Instructions for the task: Reproduce word for word the lines of the items that follow. Start at the line that has "Given: Click the run cell icon beside In [18]" and stop after the line that has "Looking at the", omitting any pictures.

● ● ●

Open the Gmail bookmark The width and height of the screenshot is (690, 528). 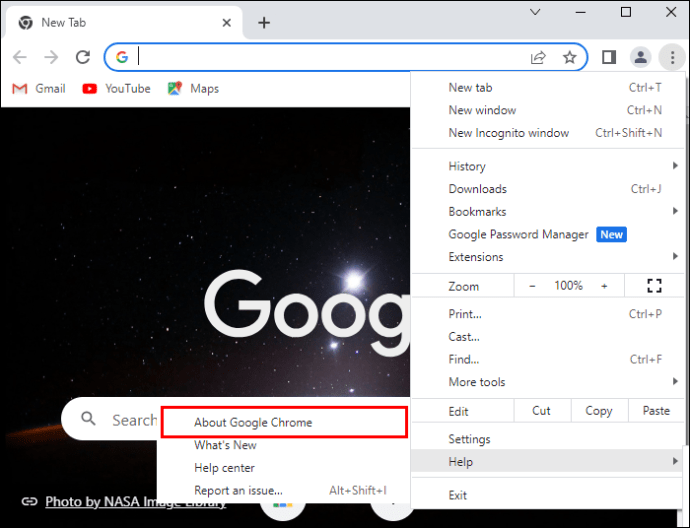click(39, 89)
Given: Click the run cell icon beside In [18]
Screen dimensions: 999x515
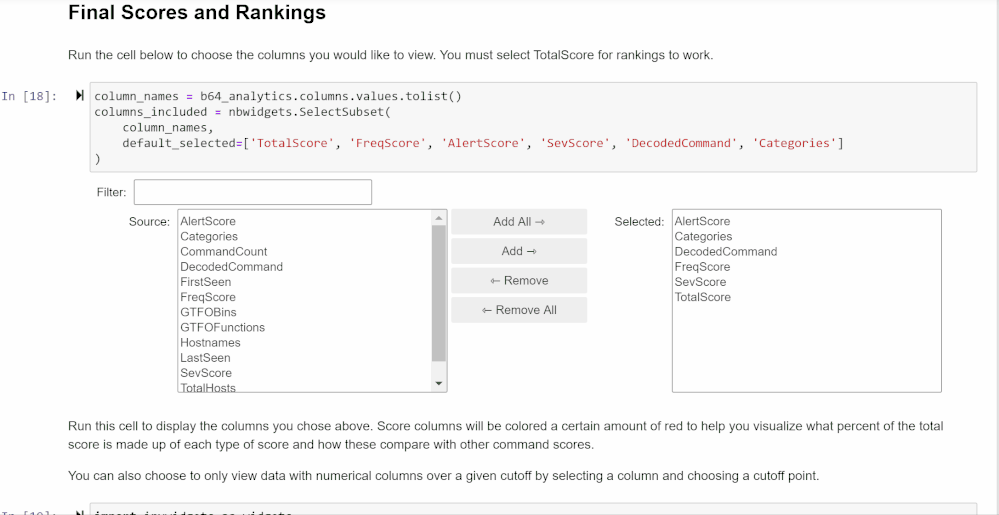Looking at the screenshot, I should tap(80, 96).
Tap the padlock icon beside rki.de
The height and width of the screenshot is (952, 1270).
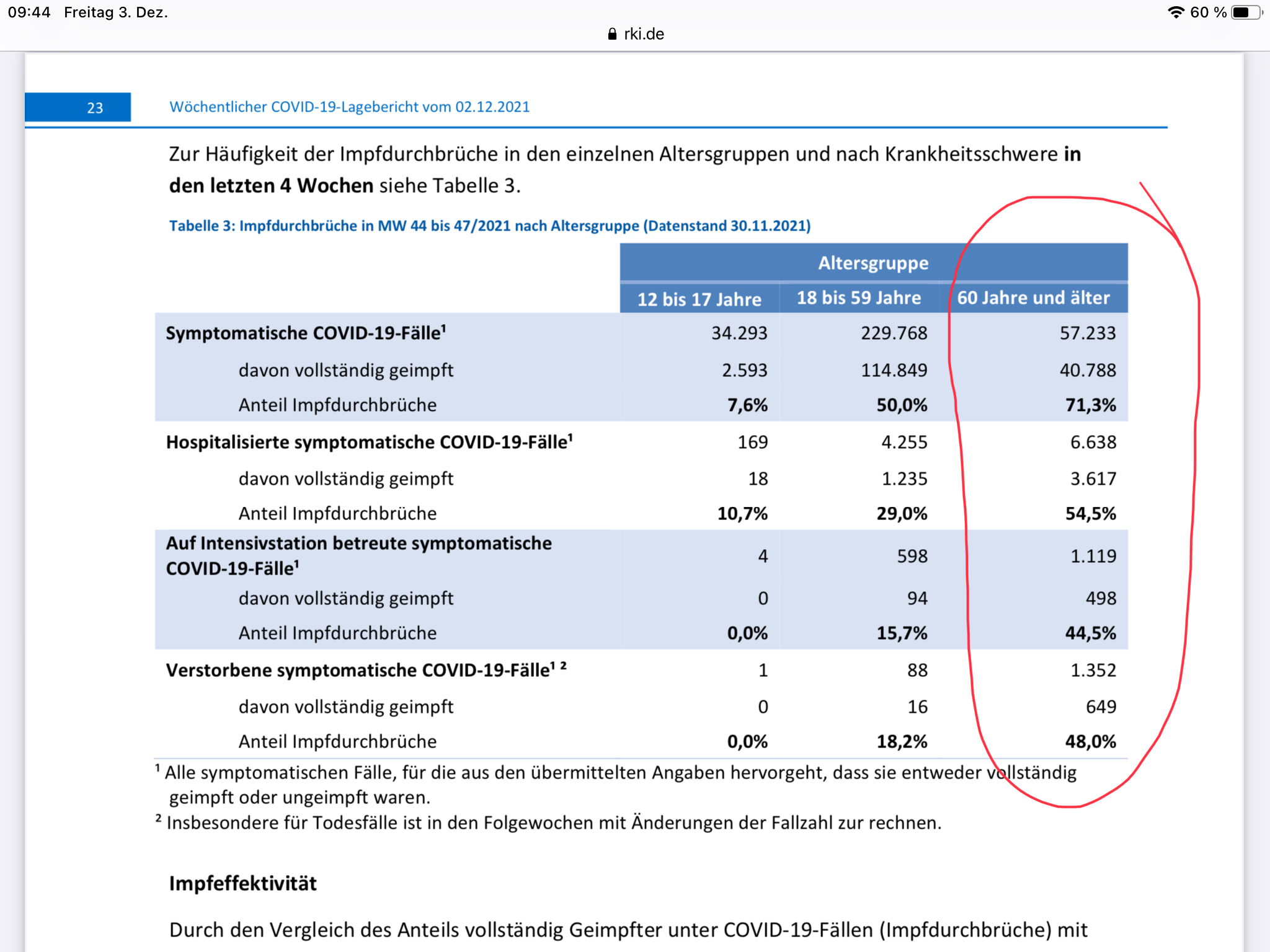click(612, 34)
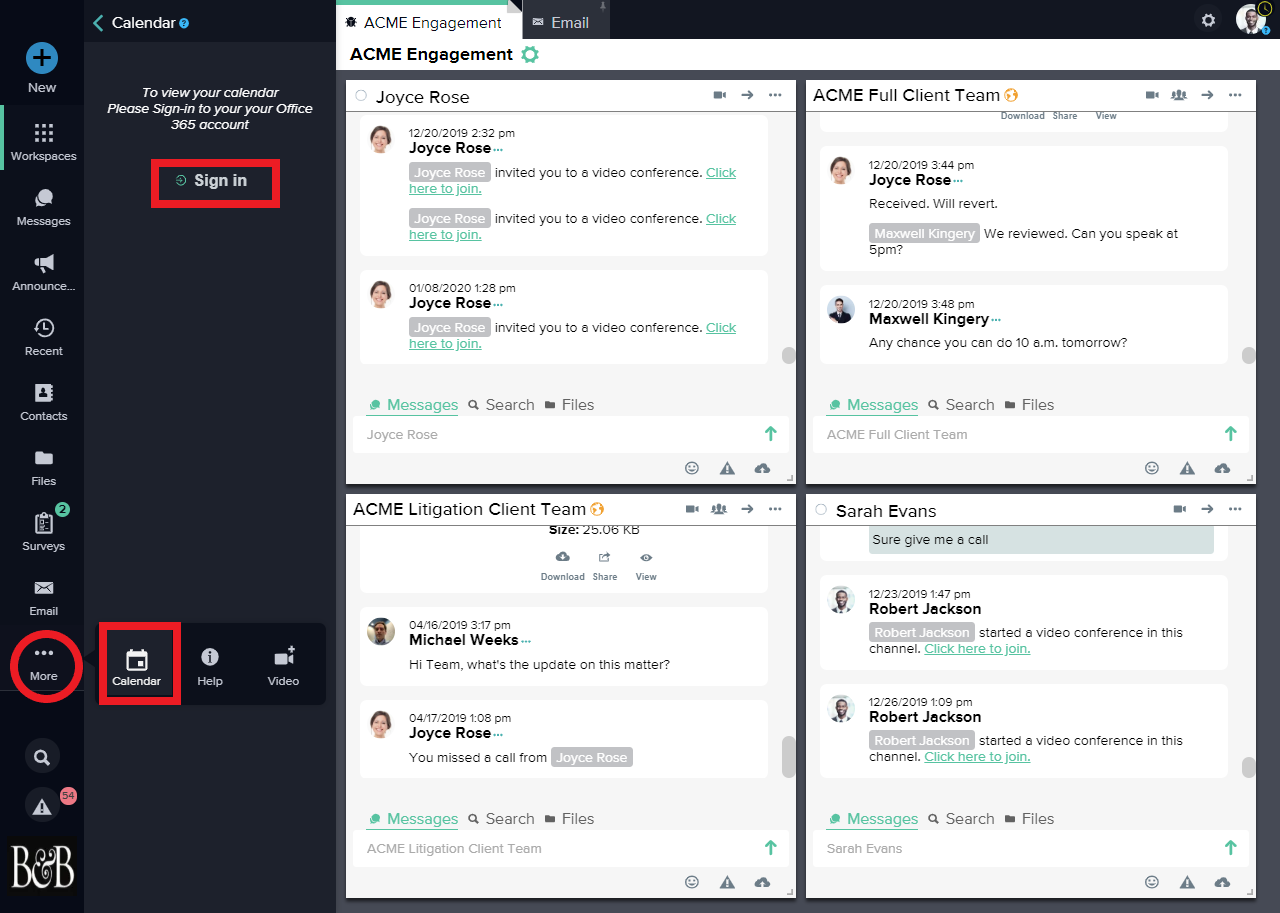Click the ACME Litigation Client Team message field
The image size is (1280, 913).
click(x=555, y=848)
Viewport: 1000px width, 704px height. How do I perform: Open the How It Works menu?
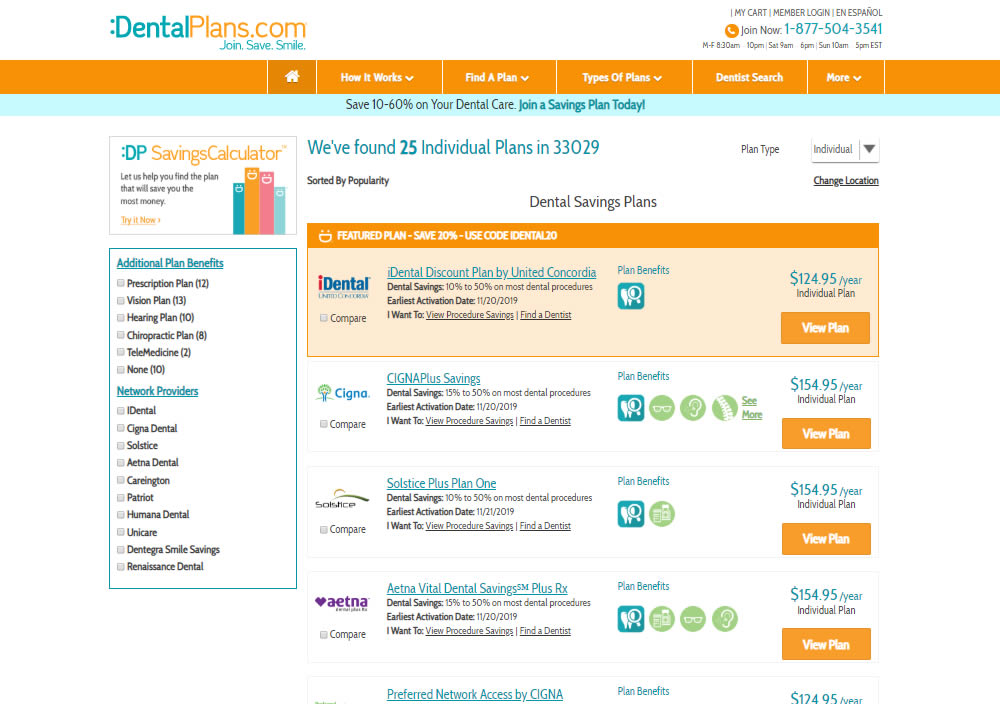pyautogui.click(x=377, y=77)
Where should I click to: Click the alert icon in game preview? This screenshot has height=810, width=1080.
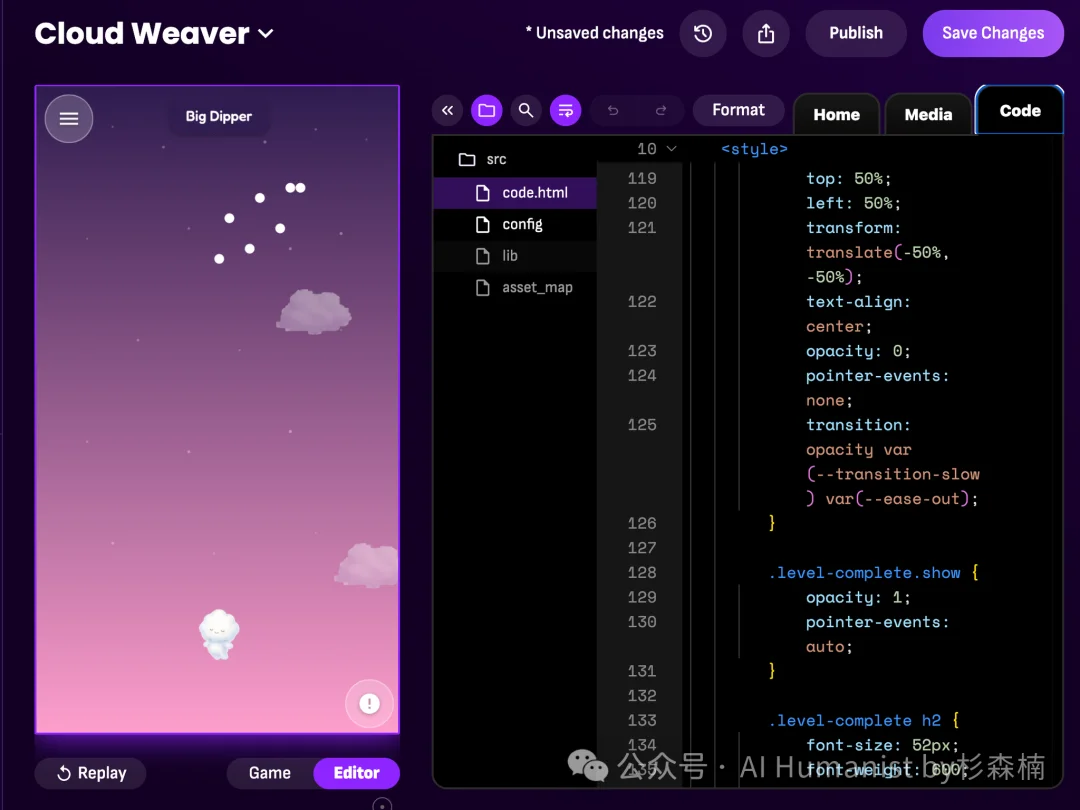point(369,704)

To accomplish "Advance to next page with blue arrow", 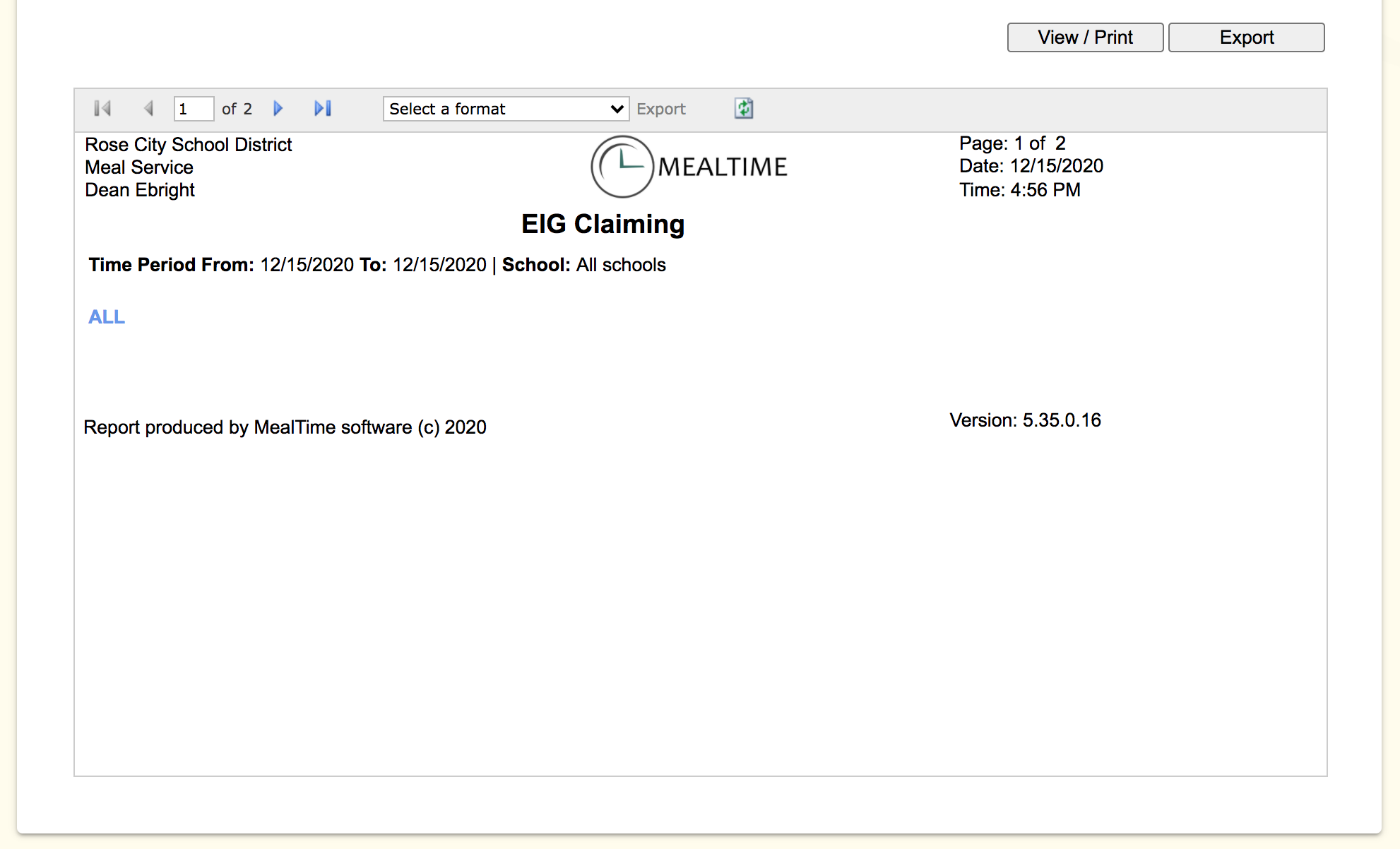I will [x=278, y=108].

● ● ●

Response below:
Given: Click the run cell icon beside In [18]
Screen dimensions: 999x515
Looking at the screenshot, I should tap(80, 96).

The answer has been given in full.